Mexican Veggie/Tofu Stew
1 15 oz. canned green beans
1 15 oz. canned white hominy
1 15 oz. canned whole pinto beans
1 15 oz. canned tomatoes pieces, whole is also fine
1 large onion, chopped
2 large potatoes, chopped in medium sized pieces
1/2 cup cilantro, chopped
1 teaspoon ground cumin
2 teaspoon menudo seasoning mix (Mexican seasoning)
juice of one large lemon
1 16 oz. tub of extra-firm tofu, medium cubed
4 cups of vegetable broth or water
1 medium zucchini, chopped
In a large stock pot, add the chopped onion and saute in either vegetable broth or some water until it gets some color.
Then, open the canned pinto beans, hominy, green beans, rinse and add to the stock pot. Open canned tomato pieces and their juice and add to the rest of ingredients.

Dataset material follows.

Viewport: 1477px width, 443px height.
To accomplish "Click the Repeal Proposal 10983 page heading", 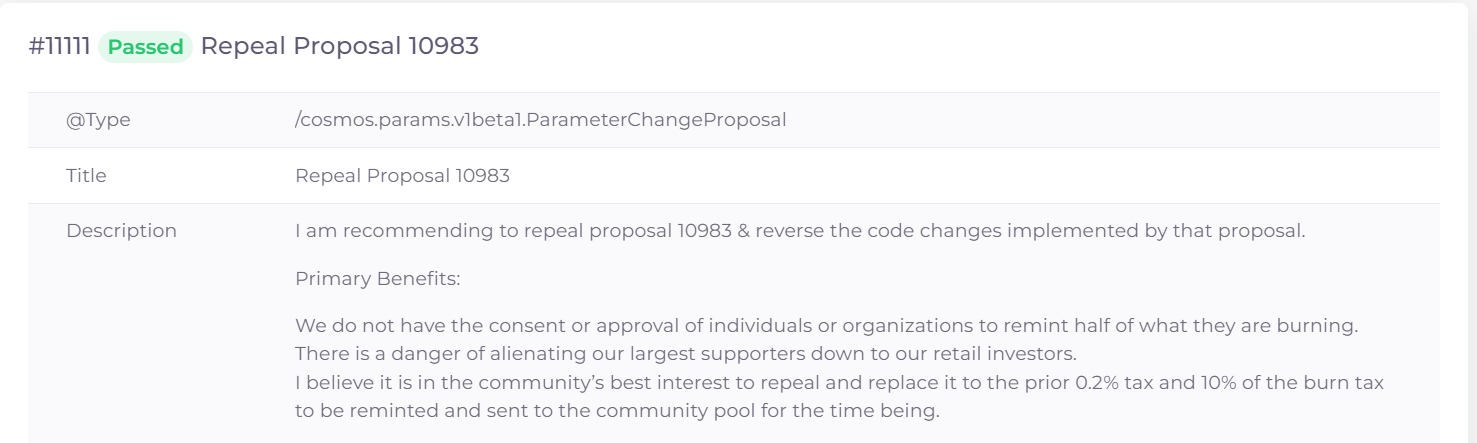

Now add the four cups of vegetable broth or water. At this point add the ground cumin and menudo seasoning mix. If you don't have the second ingredient, I've substituted oregano, red pepper chili flakes, and dried onion flakes in equal amounts.

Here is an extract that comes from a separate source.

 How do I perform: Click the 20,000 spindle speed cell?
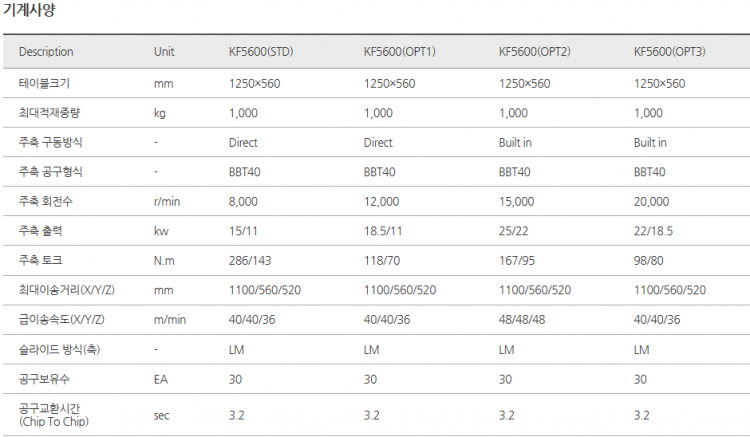(x=651, y=201)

Now add the chopped cilantro and lemon juice. At this point, everything should be at a medium simmer.
Towards the very end, everything should now be very fragrant. Go ahead and add the zucchini, potatoes and cubed tofu.
Season with salt and pepper to your liking, if you wish.
Continue simmering until the potatoes and zucchini are fork tender, but still have their shape.
Serve with additional chopped cilantro on top and lemon wedges.
Very easy, inexpensive and quick also!